Gillette Children's Specialty Healthcare is catering to its patient population's cultural needs by sending out reminders about appointments and prescriptions via text messages in four languages — English, Spanish, Somali and Hmong.

The health system, located in St. Paul, Minn., noticed a need for communication in patients' native languages, especially via text. Patients who do not speak English are frequently uncomfortable with phone calls, and sending out reminders over text allows patients to easily store and understand information, according to a news release.

Brandon Daniell, the president and co-founder of Dialog Health, which provided the text messaging service, says the idea started in 2011 when a physician complained to one of his colleagues about a lack of communication with patients before surgery. A patient had come in to a scheduled surgery and had eaten breakfast, which interfered with the anesthesia. The physician said he wished he could have sent a text the night before to remind the patient or the patient's parents not to eat or drink before the surgery, Mr. Daniell says.

"If my airline can text me to remind me that my flight is at such and such a gate at such and such a time, why can't my doctor text me?" Mr. Daniell says. "Or why can't I text my doctor?"

Dialog Health, based in Nashville, Tenn., initially provided the service in English and Spanish, but expanded the offerings to Somali and Hmong because of the large populations who speak those languages in the St. Paul area, Mr. Daniell says. Minnesota has a large Somali refugee population, partially because of robust public services, according to St. Paul-based Macalester College. Minnesota also has the second-highest Hmong population of any state, according to the U.S. Census bureau. The texts are automated through Gillette Children's Specialty Healthcare's EHR system, synced with the patient's schedule and reminding him or her to come in for appointments, surgeries and to pick up medications.

It also helps with patient engagement. If a patient responds "No" to a text asking if he or she has picked up a prescription, the staff will contact that patient.
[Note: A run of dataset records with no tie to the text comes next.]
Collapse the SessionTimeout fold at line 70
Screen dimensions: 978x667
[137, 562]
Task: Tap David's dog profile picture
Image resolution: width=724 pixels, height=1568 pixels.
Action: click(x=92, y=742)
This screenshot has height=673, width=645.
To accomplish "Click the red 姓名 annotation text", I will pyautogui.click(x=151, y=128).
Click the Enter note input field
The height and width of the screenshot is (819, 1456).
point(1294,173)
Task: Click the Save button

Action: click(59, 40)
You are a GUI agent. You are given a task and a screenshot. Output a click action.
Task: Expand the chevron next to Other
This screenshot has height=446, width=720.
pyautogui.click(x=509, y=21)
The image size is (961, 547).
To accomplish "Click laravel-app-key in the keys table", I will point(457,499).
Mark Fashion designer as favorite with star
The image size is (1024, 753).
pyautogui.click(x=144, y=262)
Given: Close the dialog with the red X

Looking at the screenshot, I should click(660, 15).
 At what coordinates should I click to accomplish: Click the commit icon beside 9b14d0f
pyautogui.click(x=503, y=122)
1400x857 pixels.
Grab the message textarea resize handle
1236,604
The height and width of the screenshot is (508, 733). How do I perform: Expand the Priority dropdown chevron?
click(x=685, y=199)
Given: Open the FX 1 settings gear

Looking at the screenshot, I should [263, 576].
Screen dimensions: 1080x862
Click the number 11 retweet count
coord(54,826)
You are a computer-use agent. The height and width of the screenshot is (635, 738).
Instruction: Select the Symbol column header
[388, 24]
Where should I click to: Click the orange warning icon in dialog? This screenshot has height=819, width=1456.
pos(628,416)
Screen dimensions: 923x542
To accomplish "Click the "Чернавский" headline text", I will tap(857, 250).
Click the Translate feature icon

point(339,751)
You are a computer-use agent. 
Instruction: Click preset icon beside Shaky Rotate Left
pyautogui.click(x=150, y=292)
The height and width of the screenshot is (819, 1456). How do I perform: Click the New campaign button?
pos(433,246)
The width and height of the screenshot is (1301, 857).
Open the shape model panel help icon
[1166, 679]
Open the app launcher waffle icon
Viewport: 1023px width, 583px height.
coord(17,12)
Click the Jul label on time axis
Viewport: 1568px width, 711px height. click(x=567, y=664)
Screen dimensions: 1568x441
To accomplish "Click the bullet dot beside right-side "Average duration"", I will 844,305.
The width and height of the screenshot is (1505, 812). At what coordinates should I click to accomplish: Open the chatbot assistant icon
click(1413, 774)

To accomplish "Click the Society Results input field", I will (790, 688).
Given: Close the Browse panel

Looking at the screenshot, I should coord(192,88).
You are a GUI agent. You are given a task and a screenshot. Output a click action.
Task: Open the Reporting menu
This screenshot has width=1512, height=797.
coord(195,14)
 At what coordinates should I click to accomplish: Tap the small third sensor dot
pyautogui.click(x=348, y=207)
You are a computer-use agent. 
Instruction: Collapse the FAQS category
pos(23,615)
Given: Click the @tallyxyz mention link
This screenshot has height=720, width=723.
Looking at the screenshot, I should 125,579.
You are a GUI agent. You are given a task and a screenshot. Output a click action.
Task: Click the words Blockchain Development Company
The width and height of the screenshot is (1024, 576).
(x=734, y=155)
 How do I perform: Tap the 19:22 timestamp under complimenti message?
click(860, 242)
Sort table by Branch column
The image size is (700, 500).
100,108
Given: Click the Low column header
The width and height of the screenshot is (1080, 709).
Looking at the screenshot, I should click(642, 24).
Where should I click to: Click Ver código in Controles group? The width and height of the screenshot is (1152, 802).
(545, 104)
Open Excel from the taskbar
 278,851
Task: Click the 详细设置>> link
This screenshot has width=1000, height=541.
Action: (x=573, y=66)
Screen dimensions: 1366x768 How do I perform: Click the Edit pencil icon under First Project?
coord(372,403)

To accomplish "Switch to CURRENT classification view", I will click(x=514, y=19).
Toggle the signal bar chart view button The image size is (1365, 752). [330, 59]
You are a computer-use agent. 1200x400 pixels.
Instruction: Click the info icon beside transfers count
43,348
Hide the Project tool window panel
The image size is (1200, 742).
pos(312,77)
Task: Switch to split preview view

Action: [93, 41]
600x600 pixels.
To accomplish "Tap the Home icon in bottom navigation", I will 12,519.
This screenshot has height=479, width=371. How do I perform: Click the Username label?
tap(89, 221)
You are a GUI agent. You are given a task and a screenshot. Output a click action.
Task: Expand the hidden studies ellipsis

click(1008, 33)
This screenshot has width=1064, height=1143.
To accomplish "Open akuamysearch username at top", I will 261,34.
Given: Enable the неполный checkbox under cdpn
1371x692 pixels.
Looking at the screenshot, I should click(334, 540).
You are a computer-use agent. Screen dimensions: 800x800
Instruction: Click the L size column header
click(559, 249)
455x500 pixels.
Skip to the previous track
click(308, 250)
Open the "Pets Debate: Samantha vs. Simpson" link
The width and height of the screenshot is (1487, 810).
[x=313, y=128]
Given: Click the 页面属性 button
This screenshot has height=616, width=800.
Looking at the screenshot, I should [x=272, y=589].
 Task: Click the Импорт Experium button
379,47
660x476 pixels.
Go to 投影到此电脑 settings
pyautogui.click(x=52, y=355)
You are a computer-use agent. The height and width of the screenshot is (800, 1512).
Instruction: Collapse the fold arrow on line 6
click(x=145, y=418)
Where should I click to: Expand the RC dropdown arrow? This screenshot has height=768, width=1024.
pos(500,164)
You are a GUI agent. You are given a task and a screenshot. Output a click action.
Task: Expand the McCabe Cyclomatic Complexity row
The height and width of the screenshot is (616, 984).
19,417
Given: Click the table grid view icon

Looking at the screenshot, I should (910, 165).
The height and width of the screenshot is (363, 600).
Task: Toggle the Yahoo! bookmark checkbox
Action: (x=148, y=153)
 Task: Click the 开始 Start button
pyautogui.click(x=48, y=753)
It reallocates staff efforts from making dozens of phone calls into speaking with patients that need communication, he says.

The texting service requires users to opt-in and allows the health system to expand communication to the rest of family. Because most of the patients served at Gillette are minors, the texts allow the health system to draw in a family member who may not speak as much English through the texts to communicate more efficiently. Plus, it engages the patients with their own devices rather than asking them to learn to use a new portal.

"Almost every family that comes to Gillette enters our facilities with a mobile phone in their pocket or purse," says Tim Getsay, vice president of performance and information management at Gillette. "When families receive information via text they can carry it with them and refer to it as needed. We want to be as helpful as we can to all of our patients regardless of which language they speak."